┌────────
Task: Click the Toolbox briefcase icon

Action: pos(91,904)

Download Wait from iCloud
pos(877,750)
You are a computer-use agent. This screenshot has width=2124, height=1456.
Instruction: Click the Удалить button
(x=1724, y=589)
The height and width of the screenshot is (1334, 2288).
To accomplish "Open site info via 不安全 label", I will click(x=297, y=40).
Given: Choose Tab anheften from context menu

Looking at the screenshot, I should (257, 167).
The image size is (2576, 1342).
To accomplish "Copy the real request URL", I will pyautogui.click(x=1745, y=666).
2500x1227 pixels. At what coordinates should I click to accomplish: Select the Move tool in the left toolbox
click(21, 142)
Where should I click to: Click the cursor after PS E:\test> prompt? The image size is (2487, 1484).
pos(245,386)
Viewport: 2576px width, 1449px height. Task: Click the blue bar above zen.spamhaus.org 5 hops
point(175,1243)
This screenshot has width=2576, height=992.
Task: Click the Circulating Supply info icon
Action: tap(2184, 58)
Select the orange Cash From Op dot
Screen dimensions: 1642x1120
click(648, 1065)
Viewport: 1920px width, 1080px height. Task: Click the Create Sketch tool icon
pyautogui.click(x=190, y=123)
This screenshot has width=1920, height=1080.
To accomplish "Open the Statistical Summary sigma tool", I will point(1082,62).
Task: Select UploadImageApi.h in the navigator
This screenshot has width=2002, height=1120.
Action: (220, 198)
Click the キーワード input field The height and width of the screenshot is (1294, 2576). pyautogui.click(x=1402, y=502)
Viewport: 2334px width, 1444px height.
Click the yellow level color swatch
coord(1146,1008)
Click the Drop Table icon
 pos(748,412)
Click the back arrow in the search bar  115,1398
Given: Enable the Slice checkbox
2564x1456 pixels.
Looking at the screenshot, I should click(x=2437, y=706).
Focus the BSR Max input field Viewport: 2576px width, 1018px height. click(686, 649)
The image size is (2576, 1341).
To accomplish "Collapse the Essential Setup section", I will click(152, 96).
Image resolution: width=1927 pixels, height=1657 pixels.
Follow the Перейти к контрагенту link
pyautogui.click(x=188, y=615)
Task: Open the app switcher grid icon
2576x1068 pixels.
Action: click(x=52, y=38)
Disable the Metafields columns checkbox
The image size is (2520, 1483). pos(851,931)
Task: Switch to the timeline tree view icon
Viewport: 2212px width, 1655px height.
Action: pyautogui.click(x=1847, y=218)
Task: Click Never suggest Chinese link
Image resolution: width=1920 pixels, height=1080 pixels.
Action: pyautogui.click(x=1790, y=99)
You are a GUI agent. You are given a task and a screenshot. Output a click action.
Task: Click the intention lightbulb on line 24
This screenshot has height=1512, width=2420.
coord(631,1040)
└────────
• _What to produce_: Write out exactly the lines above from the line with "Image resolution: width=1927" through the line with "You are a GUI", both of them included, and leave out all other lines.

• _Solution to this task_:
Image resolution: width=1927 pixels, height=1657 pixels.
Follow the Перейти к контрагенту link
pyautogui.click(x=188, y=615)
Task: Open the app switcher grid icon
2576x1068 pixels.
Action: click(x=52, y=38)
Disable the Metafields columns checkbox
The image size is (2520, 1483). pos(851,931)
Task: Switch to the timeline tree view icon
Viewport: 2212px width, 1655px height.
Action: pyautogui.click(x=1847, y=218)
Task: Click Never suggest Chinese link
Image resolution: width=1920 pixels, height=1080 pixels.
Action: pyautogui.click(x=1790, y=99)
You are a GUI agent. You are given a task and a screenshot. Output a click action.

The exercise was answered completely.